A quelques jours du lancement, le 1er juin, de la quinzaine du Printemps Bio, le grand rendez-vous national annuel d’information et de valorisation du bio, les chiffres de l’Agence Bio pour l’année 2016 confirment l’explosion de la filière dans l’Hexagone. Amorcée en 2015, cette progression inédite profite à la Nouvelle-Aquitaine, première région agricole de France et troisième pour la production bio. Loin d’être un effet de mode passager, l’engouement des Français pour des produits alimentaires respectueux de leur santé et de la nature, devient une tendance lourde. Une bonne nouvelle pour l’environnement mais aussi pour l’économie du pays, alors que l’agriculture française traditionnelle est en pleine crise. Explications.

Plus de 118 000 emplois en 2016

Au total, l’agriculture bio représente aujourd’hui plus de 118 000 emplois directs en équivalent temps plein, soit un gain de 32 500 emplois en seulement quatre ans et une augmentation de 11% de la filière de 2015 à 2016. Les quelque 32 300 fermes bio du pays, un chiffre en hausse de 12% sur la même période, pèsent désormais pour 10,8% de l’emploi agricole en France, et représentent environ 77 700 emplois.

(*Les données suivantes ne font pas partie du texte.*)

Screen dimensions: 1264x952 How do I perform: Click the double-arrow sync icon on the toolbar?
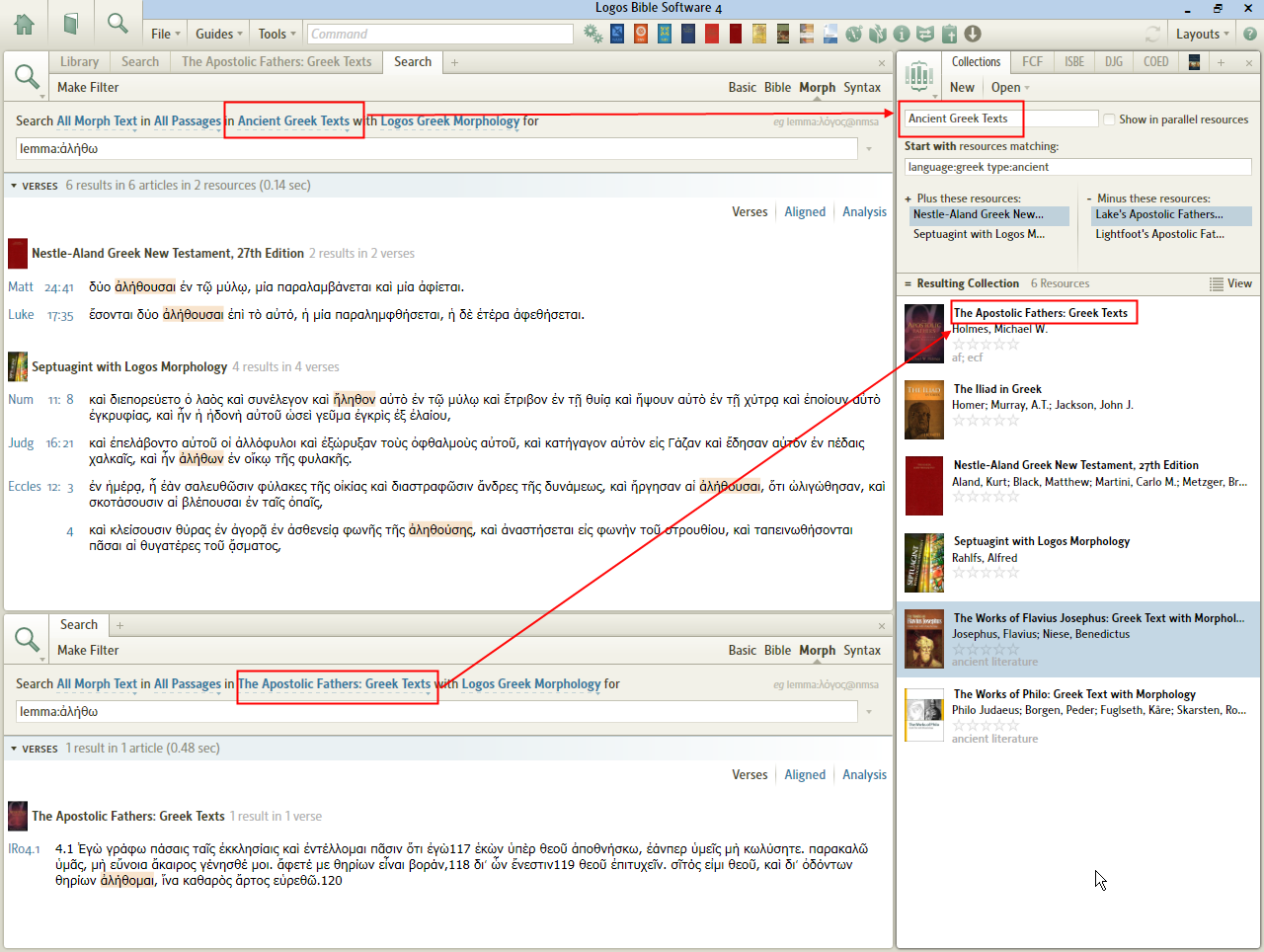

Outre les producteurs agricoles « zéro pesticides », ce sont aussi près de 15 000 entreprises qui travaillent désormais pour la filière bio ( +10 %). De la transformation, à la distribution et le commerce l’import/export, elles génèrent pour leur part plus de 38 320 emplois directs. Sans compter les 2 000 emplois de la filière en matière de conseil, contrôle, formation, etc.

+17% de surfaces agricoles bio de 2015 à 2016 : plus d’1,5 million d’hectares engagés en bio

En progression constante ces dernières années, avec un pic de croissance hors norme en 2015, le nombre de conversions d’exploitations en bio a encore augmenté en 2016. Au 1er décembre dernier, plus de 1,5 million d’hectares étaient engagés en bio, soit une hausse +17 % par rapport à 2015. Sur la seule année 2016, 265 500 hectares sont ainsi passés en mode de production biologique, s’ajoutant aux 217 633 hectares en deuxième et troisième année de conversion. A la fin décembre, la bio représentait ainsi 5,7 % de la surface agricole utile (SAU) du territoire. Les secteurs les plus dynamiques sont ceux des grandes cultures et de l’élevage bovin, ovin et caprin. La vigne bio représente 9% des surfaces viticoles du pays.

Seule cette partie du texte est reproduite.